• _Stated problem_
Rewrite the listing below, replacing each instance of "Task" with "Goal" and leaving everything else unchanged.
Begin
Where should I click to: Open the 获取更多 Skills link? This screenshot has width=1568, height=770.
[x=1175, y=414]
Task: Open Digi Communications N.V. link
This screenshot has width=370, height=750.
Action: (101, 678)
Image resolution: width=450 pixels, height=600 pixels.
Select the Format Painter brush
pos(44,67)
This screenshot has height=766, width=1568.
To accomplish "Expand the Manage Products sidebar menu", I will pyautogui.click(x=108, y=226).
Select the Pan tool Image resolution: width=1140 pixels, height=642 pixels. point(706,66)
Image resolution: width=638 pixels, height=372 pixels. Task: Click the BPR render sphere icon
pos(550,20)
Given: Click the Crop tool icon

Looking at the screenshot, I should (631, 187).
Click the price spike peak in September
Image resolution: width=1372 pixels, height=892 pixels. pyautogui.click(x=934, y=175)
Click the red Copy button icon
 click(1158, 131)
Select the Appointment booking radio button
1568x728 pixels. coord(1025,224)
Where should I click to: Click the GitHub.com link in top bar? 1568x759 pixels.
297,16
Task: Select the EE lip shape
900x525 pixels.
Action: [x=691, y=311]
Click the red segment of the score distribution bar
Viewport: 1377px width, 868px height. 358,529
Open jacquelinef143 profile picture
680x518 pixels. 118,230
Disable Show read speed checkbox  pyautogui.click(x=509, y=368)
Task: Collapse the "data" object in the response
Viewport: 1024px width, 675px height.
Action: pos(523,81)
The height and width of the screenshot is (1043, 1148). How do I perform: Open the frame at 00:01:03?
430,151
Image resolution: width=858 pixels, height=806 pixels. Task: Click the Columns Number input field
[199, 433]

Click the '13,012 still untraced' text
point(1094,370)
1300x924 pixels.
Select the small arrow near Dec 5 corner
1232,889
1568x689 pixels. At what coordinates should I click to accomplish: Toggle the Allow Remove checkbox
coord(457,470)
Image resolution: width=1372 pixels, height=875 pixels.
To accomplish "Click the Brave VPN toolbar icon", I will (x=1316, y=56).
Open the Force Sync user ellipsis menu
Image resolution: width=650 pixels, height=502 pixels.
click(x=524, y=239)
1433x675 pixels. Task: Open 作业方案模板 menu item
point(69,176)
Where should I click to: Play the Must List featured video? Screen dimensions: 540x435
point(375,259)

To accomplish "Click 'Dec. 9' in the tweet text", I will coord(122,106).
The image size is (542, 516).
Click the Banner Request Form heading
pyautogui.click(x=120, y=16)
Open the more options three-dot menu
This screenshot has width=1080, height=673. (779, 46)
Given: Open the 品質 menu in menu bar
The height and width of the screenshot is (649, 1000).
End
• _Finished answer_
Where should I click to: Open the 获取更多 Skills link? This screenshot has width=1568, height=770.
[x=1175, y=414]
Goal: Open Digi Communications N.V. link
This screenshot has width=370, height=750.
Action: (101, 678)
Image resolution: width=450 pixels, height=600 pixels.
Select the Format Painter brush
pos(44,67)
This screenshot has height=766, width=1568.
To accomplish "Expand the Manage Products sidebar menu", I will pyautogui.click(x=108, y=226).
Select the Pan tool Image resolution: width=1140 pixels, height=642 pixels. point(706,66)
Image resolution: width=638 pixels, height=372 pixels. Goal: Click the BPR render sphere icon
pos(550,20)
Given: Click the Crop tool icon

Looking at the screenshot, I should (631, 187).
Click the price spike peak in September
Image resolution: width=1372 pixels, height=892 pixels. pyautogui.click(x=934, y=175)
Click the red Copy button icon
 click(1158, 131)
Select the Appointment booking radio button
1568x728 pixels. coord(1025,224)
Where should I click to: Click the GitHub.com link in top bar? 1568x759 pixels.
297,16
Goal: Select the EE lip shape
900x525 pixels.
Action: [x=691, y=311]
Click the red segment of the score distribution bar
Viewport: 1377px width, 868px height. 358,529
Open jacquelinef143 profile picture
680x518 pixels. 118,230
Disable Show read speed checkbox  pyautogui.click(x=509, y=368)
Goal: Collapse the "data" object in the response
Viewport: 1024px width, 675px height.
Action: pos(523,81)
The height and width of the screenshot is (1043, 1148). How do I perform: Open the frame at 00:01:03?
430,151
Image resolution: width=858 pixels, height=806 pixels. Goal: Click the Columns Number input field
[199, 433]

Click the '13,012 still untraced' text
point(1094,370)
1300x924 pixels.
Select the small arrow near Dec 5 corner
1232,889
1568x689 pixels. At what coordinates should I click to accomplish: Toggle the Allow Remove checkbox
coord(457,470)
Image resolution: width=1372 pixels, height=875 pixels.
To accomplish "Click the Brave VPN toolbar icon", I will (x=1316, y=56).
Open the Force Sync user ellipsis menu
Image resolution: width=650 pixels, height=502 pixels.
click(x=524, y=239)
1433x675 pixels. Goal: Open 作业方案模板 menu item
point(69,176)
Where should I click to: Play the Must List featured video? Screen dimensions: 540x435
point(375,259)

To accomplish "Click 'Dec. 9' in the tweet text", I will coord(122,106).
The image size is (542, 516).
Click the Banner Request Form heading
pyautogui.click(x=120, y=16)
Open the more options three-dot menu
This screenshot has width=1080, height=673. (779, 46)
Given: Open the 品質 menu in menu bar
The height and width of the screenshot is (649, 1000).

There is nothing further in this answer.